4563. — À M. ARNOULT,
avocat, doyen de l’université, à dijon.
À Ferney, le 5 juin.

J’ai peur, monsieur, de vous avoir fait envisager l’aventure de mon église comme une affaire plus considérable qu’elle ne l’est en effet. Je pense que nous ne serions réduits, le curé, les paroissiens, et moi, à en appeler comme d’abus qu’en cas que notre official de village nous fît signifier quelque grimoire, comme je le craignais dans les premiers mouvements de cette sottise.

J’ai fait venir de Paris le seul livre qui traite, dit-on, de ces besognes : c’est la Pratique de la juridiction ecclésiastique de Ducasse, grand vicaire en son vivant. Ce livre, assez mauvais, ne m’a donné aucune lumière ; et c’est ce qui arrive presque toujours en affaire.
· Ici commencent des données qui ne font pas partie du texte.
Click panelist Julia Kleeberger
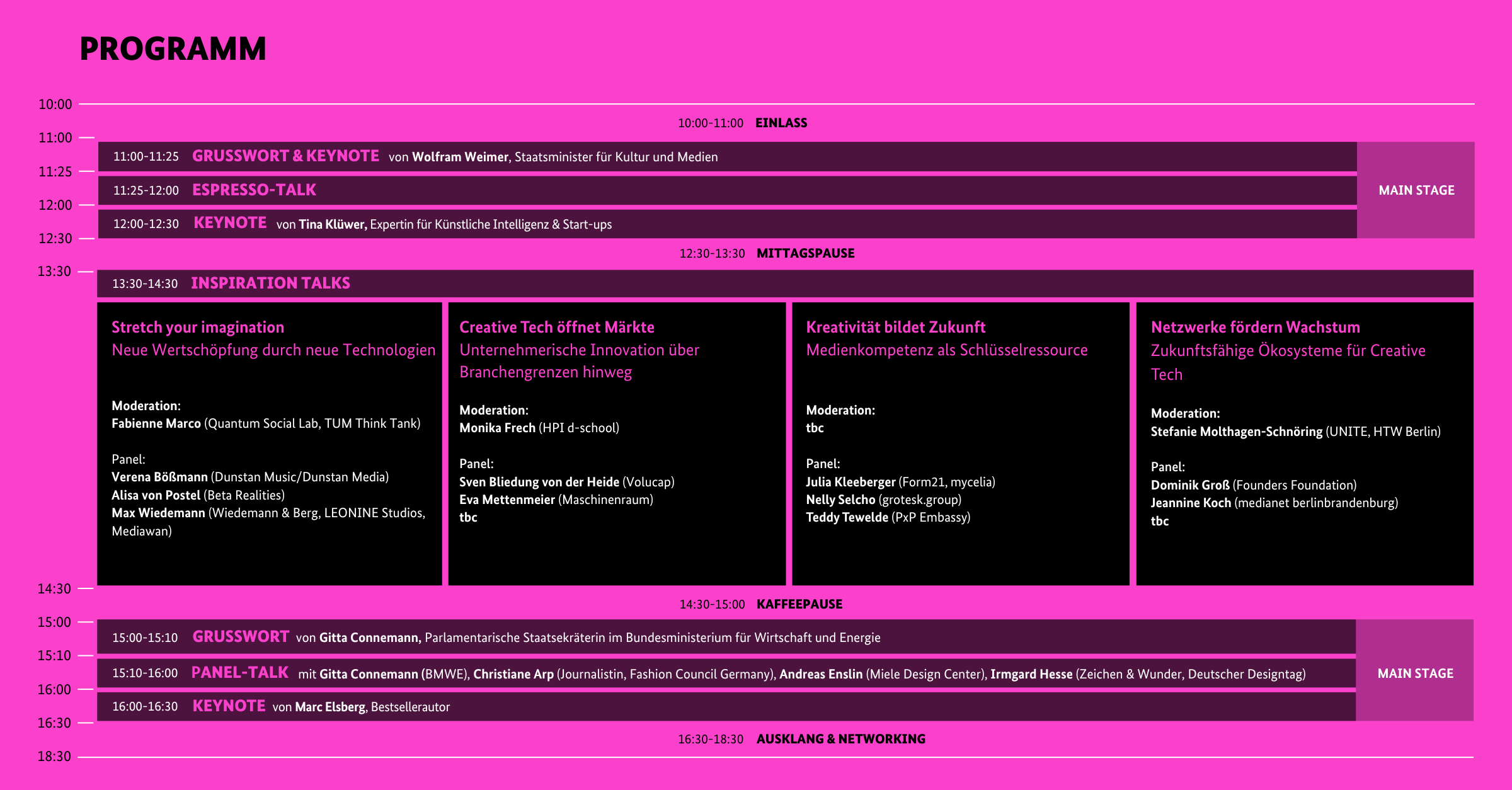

Le bruit public, dans le petit pays sauvage de Gex, est qu’on se repent de cette équipée ; mais qui payera les frais de leur procédure ? On ne m’a rien fait signifier ; mais je présume que je n’ai d’autre chose à faire qu’à continuer mon bâtiment. Quand j’aurai achevé mon église, il faudra bien qu’on la bénisse ; et je ne vois pas, quand je suis d’accord avec tous les paroissiens, qu’on puisse me faire de chicane. Je sens bien qu’il est désagréable d’avoir été si mal payé de mes bienfaits ; mais je ne crois pas que je doive faire un procès à mes chevaux s’ils ruent dans l’écurie que je leur ai fait bâtir.

Pour l’affaire du curé de Moëns[1], la sentence de Gex me paraît ridicule. Je ne sais si vous êtes chargé de cette affaire : je le souhaite au moins, pour apprendre aux curés de ce canton barbare à ne pas employer leur temps à distribuer des coups de bâton aux hommes, aux femmes, et aux petits garçons ; le zèle de la maison du Seigneur ne doit pas aller jusqu’à assommer les gens.

J’ai l’honneur d’être, etc.

  1. Voyez tome XXIV, page 161.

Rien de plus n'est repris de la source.